• Source document
Content starts

One of the dozen vendors Saturday is Allen Harris of Glass Cannon studios. His display of shot glasses, vases, oil lamps, pendants and ornaments is a benefit for himself he wants to share with others during the Saturday 11 a.m. to 12:30 p.m. Brainerd winter schedule. “It’s kinda therapy for me, to do glass,” says the insurance company sales manager. “This gets me away from having to herd cats.”

Another booth is run by Bill and Becky Ensinger, who run a goat farm in Dayton, Tenn., and produce the most wonderful goat milk soap bars we use in the Tulis family toilette.

Kirk Sanford, who runs a photo processing business and resides on Missionary Ridge, has just bought jelly, lettuce and arugula from the stand of Brooke Brown, who runs Brown Dirt Farm in Dunlap, Tenn. Why does he shop here? “It’s local, and I like to support local farms, and it’s fresh because it’s local,” Mr. Sanford says. “I have five kids, and two children and my wife are vegetarians, and they like local and nothing with chemicals on it.”

A tyke worries about himself as his grandmother shops Saturday at the Brainerd farmers market.

Content ends

• Data excerpts
Content starts

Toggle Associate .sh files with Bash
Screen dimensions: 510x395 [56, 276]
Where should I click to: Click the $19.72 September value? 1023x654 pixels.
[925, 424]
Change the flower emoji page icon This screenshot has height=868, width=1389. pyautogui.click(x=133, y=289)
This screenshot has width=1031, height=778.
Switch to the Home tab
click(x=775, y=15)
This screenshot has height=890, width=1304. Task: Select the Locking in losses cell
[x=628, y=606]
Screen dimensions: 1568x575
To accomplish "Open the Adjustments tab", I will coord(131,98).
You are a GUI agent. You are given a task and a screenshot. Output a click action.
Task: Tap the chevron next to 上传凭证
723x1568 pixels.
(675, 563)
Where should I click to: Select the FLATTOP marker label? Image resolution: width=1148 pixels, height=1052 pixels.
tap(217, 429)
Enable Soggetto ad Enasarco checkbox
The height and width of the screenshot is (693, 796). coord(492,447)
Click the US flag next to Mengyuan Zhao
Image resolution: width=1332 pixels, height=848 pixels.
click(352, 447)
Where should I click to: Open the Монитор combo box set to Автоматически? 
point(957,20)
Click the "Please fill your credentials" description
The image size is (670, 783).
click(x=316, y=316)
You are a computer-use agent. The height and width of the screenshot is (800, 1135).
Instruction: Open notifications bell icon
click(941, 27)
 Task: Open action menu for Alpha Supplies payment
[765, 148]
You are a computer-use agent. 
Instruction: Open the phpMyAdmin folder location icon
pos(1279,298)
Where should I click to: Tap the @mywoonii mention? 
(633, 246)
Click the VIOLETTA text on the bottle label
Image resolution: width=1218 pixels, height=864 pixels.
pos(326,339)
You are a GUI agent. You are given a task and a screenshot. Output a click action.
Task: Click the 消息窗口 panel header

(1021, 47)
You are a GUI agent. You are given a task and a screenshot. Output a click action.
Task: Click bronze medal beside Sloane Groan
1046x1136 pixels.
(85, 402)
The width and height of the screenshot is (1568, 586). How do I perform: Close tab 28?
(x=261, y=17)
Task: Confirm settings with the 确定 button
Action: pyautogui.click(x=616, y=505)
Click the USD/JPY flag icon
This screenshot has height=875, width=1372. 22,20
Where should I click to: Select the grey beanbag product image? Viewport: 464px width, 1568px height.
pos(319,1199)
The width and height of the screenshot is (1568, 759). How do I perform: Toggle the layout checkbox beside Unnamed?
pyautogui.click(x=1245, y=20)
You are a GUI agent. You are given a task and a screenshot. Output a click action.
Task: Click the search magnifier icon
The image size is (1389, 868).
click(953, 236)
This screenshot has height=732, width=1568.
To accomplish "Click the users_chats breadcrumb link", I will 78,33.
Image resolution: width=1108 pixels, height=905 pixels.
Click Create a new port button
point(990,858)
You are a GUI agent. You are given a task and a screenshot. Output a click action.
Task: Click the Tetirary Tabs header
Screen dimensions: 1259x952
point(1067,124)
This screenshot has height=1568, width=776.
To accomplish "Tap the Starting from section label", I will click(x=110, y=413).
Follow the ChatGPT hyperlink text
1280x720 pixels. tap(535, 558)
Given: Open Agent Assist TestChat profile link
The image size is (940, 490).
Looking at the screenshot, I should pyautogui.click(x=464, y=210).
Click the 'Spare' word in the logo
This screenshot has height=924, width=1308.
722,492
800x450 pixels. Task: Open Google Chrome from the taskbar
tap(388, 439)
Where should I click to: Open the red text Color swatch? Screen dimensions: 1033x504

Content ends

• Assignment
List every kind of glass item in Allen Harris's display, as named in the Brainerd farmers market text. The lines are not needed for any of this work.

• Exercise response
shot glasses, vases, oil lamps, pendants, ornaments